Leaving out all pictures, write out word for word the lines from the one containing "Screen dimensions: 491x310" to the end of the data below.

Screenshot grounding data

:::::

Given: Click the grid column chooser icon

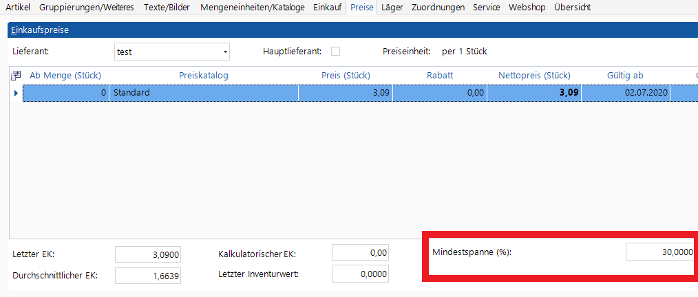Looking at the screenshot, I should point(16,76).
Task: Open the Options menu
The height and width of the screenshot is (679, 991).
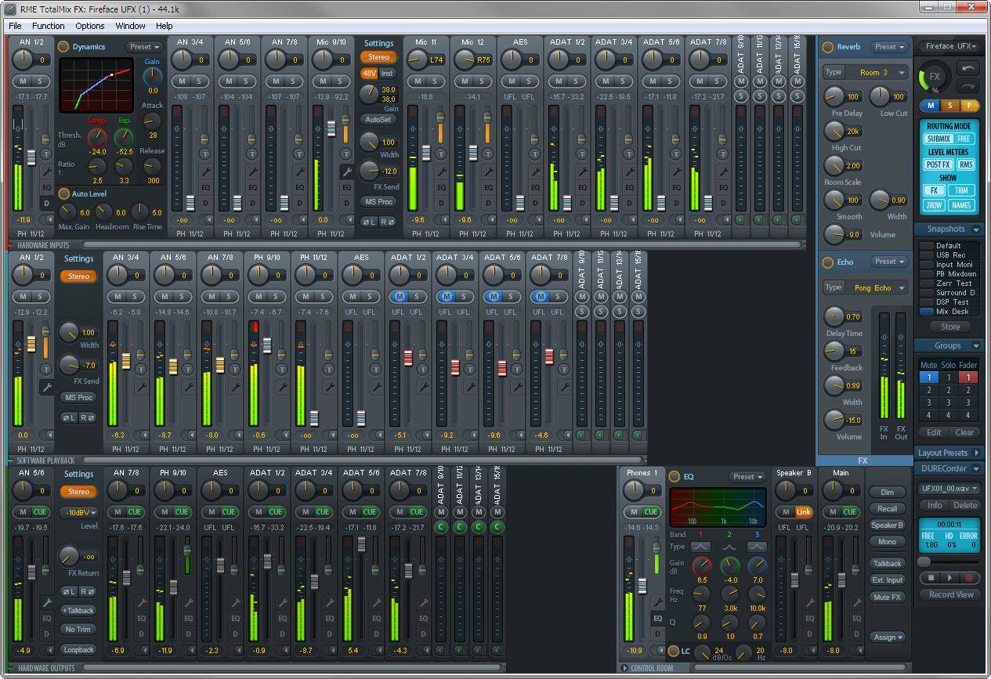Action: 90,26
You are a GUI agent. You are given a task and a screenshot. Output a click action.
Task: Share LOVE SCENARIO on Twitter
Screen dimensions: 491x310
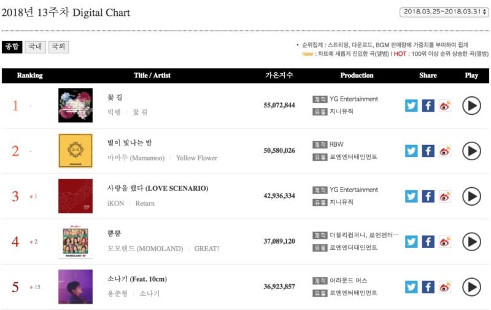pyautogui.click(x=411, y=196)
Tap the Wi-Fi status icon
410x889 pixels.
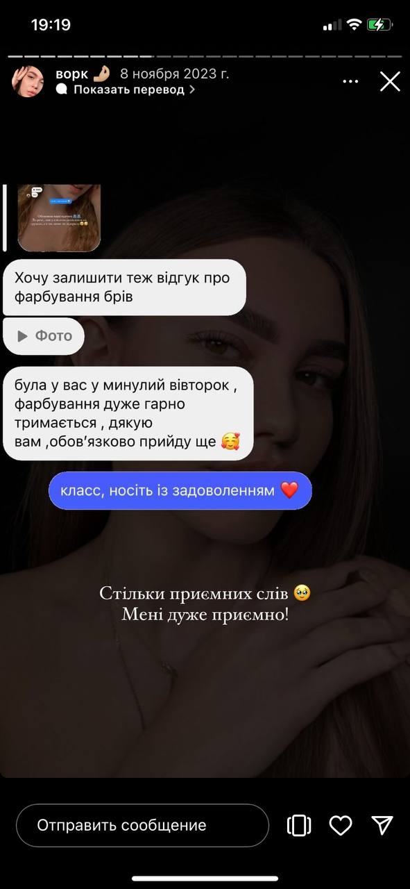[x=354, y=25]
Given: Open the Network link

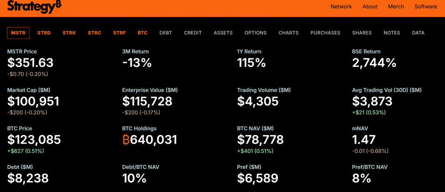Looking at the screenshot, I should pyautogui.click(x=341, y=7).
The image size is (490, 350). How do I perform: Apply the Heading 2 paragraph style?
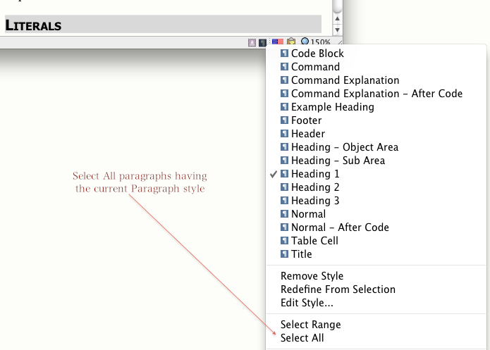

:::::

→ Solution to the problem:
Screen dimensions: 491x310
pyautogui.click(x=411, y=196)
Tap the Wi-Fi status icon
410x889 pixels.
[x=354, y=25]
Given: Open the Network link

Looking at the screenshot, I should pyautogui.click(x=341, y=7).
The image size is (490, 350). How do I perform: Apply the Heading 2 paragraph style?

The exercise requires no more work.